Driving along the LIE anywhere between 6:00 a.m. and 2:00 a.m. on a given day is much like wading through a swimming pool filled with catseye marbles; you can do it but it takes a lot of patience, much more effort than it is worth, and you won’t want to look at yourself in the mirror when you are done. Those who have come to know and respect this roadway will often opt for paying the ferryman Charon, disguised as the tolltaker on the nearby mass-transit system, to escort them instead.

This would be a perfect analogy if it were not for two problems. First, New York City is not hell any more than California is Los Angeles. The latter is only the best known division of the former. Second, one creature knew and respected the LIE more than anyone else, and as a result decided to use it that day. As a result, he was late.

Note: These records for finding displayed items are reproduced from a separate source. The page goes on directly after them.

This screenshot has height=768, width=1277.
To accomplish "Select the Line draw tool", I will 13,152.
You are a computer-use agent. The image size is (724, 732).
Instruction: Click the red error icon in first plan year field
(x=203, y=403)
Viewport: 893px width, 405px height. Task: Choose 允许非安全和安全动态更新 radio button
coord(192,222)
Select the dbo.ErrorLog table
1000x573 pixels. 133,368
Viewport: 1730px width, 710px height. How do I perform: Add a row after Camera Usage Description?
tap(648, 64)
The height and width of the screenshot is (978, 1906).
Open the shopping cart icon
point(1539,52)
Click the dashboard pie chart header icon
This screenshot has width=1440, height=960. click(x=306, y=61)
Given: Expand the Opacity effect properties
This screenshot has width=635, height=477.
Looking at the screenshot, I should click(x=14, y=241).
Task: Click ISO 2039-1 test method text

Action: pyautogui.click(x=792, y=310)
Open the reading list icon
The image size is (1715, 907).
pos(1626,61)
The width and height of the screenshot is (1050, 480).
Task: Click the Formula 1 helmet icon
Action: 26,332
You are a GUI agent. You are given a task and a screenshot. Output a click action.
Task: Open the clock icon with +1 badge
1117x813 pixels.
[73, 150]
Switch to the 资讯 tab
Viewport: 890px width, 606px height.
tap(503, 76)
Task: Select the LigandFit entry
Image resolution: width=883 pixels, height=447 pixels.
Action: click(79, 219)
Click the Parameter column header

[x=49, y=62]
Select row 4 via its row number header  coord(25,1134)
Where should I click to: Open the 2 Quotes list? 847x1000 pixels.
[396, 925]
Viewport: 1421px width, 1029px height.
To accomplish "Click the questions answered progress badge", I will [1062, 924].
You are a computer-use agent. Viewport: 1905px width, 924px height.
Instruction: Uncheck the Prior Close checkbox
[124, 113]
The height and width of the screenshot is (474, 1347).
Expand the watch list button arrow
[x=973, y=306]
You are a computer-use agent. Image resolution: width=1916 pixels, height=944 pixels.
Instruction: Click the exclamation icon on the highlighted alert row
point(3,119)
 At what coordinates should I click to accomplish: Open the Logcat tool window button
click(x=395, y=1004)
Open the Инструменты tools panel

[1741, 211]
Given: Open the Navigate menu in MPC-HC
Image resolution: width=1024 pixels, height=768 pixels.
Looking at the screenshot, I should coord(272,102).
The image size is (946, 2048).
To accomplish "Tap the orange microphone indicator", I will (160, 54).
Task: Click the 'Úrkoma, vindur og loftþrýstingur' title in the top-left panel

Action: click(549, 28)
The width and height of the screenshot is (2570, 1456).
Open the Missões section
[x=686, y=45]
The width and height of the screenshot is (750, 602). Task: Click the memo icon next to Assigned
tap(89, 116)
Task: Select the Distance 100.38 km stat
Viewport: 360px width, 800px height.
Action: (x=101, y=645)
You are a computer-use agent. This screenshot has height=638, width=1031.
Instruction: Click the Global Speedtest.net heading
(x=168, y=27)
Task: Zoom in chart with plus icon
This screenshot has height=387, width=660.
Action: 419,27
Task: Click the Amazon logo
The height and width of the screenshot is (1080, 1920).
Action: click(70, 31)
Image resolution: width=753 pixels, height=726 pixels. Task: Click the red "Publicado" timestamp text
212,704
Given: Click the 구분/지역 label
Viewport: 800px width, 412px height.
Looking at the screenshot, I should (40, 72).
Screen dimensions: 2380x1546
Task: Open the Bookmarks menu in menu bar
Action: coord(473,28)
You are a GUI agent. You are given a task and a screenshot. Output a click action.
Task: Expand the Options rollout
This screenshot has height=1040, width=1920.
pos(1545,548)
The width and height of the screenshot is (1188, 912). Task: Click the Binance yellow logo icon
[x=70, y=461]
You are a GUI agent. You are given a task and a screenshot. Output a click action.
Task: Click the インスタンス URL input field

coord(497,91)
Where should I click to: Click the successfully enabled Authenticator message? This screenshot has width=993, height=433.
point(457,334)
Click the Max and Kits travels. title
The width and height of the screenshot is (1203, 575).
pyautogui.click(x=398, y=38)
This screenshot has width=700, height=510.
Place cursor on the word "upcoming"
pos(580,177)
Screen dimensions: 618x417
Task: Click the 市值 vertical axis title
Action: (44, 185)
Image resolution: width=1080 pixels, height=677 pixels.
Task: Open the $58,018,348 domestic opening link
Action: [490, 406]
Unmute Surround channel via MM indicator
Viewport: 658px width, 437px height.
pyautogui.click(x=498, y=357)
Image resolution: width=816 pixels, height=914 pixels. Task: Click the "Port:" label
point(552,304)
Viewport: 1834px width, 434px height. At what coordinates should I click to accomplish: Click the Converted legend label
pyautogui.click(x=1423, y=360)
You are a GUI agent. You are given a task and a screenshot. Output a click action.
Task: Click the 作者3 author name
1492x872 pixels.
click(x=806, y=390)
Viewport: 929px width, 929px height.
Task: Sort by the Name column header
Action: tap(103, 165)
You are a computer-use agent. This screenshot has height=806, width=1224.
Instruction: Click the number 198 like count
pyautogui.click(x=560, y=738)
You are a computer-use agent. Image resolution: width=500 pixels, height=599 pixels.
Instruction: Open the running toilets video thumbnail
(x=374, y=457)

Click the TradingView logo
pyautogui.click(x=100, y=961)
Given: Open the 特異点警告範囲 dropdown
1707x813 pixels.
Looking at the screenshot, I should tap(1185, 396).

Basil was starting to regret spending the weekend in the Hamptons. Granted, his job description pretty much called for regrets to be sidelined, but sometimes you just can’t control it. Sure, he had a wonderful time at the beach and had caught up on some sorely-needed relaxation, but now he was going to be late for work. He knew the system, but foolishly he thought he could beat it. He had woken early, gotten dressed, climbed into his car, and pulled onto the LIE at precisely 5:59 a.m.. Fate, however, was having none of it. One minute later, the little toggle switch at Expressway Control was thrown, and every vehicle and living being on the road ground to an immediate, unforgiving halt.
Damn it, damn it, damn it, he muttered in the literal sense, but it was no good. Despite his best efforts, inertia ruled the day. It was nearly forty five minutes until the traffic started to move, and then it crept along at a snail’s pace.

* * *

Those who live within the City have developed a more sophisticated (the anthropologist within us would call it “civilized,” the genius “insane,” and the lunatic “still insane, yet aesthetically pleasing”) technique of getting from one place to another. Those of you who are curious may want to give it a try, but should not. It is, in fact, quite dangerous for novices, much like learning how to suck a brick through a straw without taking the time to contemplate what will happen when it pops out the other end.

But for the endlessly curious, I will give you a sample illustration. Take a piece of paper. Mark a point in the lower left-hand corner. Now mark a point in the upper right-hand corner. Finally, take your pencil and draw a line from the first point, and do your level best to not make it reach the second point. When you have finally reached the second point in less time than it would have taken you to get a ruler and draw a line straight through them, you will be ready to navigate in New York City. Until then, leave it to the professionals.

New York hath no fury like a map maker scorned.